The above-mentioned funds raised were not immediately transferred back to the special account of Ping an Bank, and were gradually transferred to the account of Leeco by Letv of Tibet, which was used to pay employees' wages, tax settlement and other supplementary liquidity purposes of listed companies. The total amount of funds raised involved in the above matters is 881020000 yuan. By the end of 2016, because it was determined that purchases could no longer be made in the short term after the above copyright negotiations, Letv in Tibet transferred a total of 881020000 yuan to the special account of Ping an Bank.

After the company disclosed this matter on April 20, 2017, it communicated with the regulatory authorities in a timely manner and actively took remedial measures: the 37th meeting of the third session of the board of directors of the company examined and adopted the "Bill on the use of idle funds to temporarily replenish current funds", complying with the procedures for raising funds to replenish current funds. The aforementioned situation of using idle raised funds to temporarily replenish current funds shall be submitted to the board of directors for deliberation, and the independent directors, the board of supervisors and the sponsor institution shall express their clear consent.

Although the company promptly transferred the funds raised and took remedial and corrective measures, and educated the company's internal personnel, if the company again adjusts the use of the funds raised without approval in the future, the company may face the risk of punishment as a result.

9. the risk of pledge and external guarantee by the equity of a subsidiary

On November 21, 2017, the company issued the announcement of the 50th meeting of the third session of the Board of Directors. In addition to evading the directors, the board of directors unanimously examined and passed the motion on the proposal of Leeco Information Technology (Beijing) Co., Ltd. to apply for a loan of 1.29 billion yuan from Tianjin Jiarui Huixin Enterprise Management Co., Ltd. And the motion on providing counter-guarantee and related party guarantee for the company's loan Ms. Sun Hongbin and Ms. Liu Shuqing, the associated directors, avoided voting, and the independent directors expressed their prior approval and agreed independent opinions.

The above proposal for borrowing and providing counter-guarantee is put forward by the board of directors and management of the company based on the fact that the company's current financial situation can no longer support the daily operating expenses. At present, the company has a large number of related party accounts receivable failed to recover, major shareholders promised loans to the company can not be in place, poor business management outside the system, brand impact makes it difficult for the company to apply for new financial institutions loans and the extension of the original loans and other problems, the above problems lead to the company's financial situation has been unable to support daily operating expenses, business operation is difficult to sustain. The company looks forward to the conclusion of the loan and counter-guarantee bill to continue the operation of the company.

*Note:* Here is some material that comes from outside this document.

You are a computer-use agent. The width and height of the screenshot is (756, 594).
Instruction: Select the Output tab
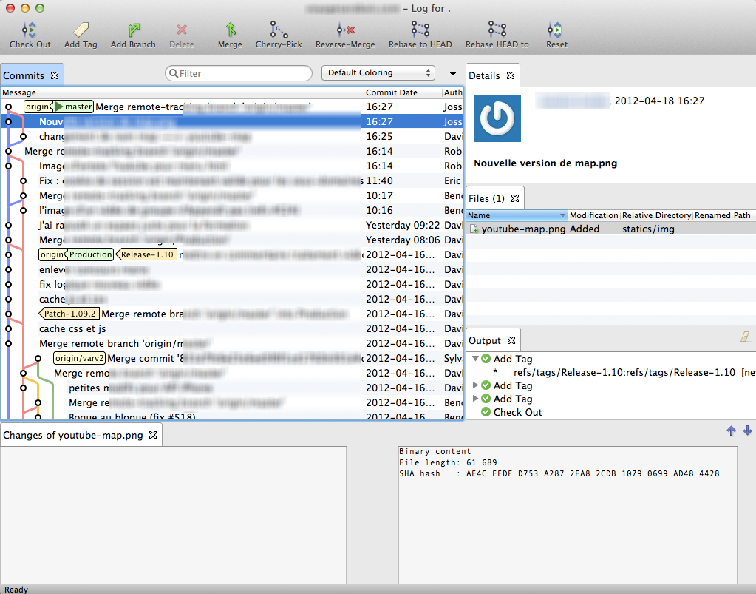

The company provides guarantee or counter-guarantee with the equity of its subsidiary, while the new Letv Zhijia of the subsidiary uses the equity of its subsidiary to provide counter-guarantee for Leeco. If the debt is due and cannot be repaid, the company will face the risk that the guaranteed assets will be disposed of in accordance with the law due to the guarantor's failure to repay the debt in full and on time.

At the same time, the company will also strive to deal with related debts or guarantees by means of fund-raising repayment of other assets, loan extension, debt restructuring, etc., but if it cannot raise funds or reach repayment extension or debt restructuring by other means, the company will face the risk of change in the actual controller of the subsidiary.

The translation is provided by third-party software.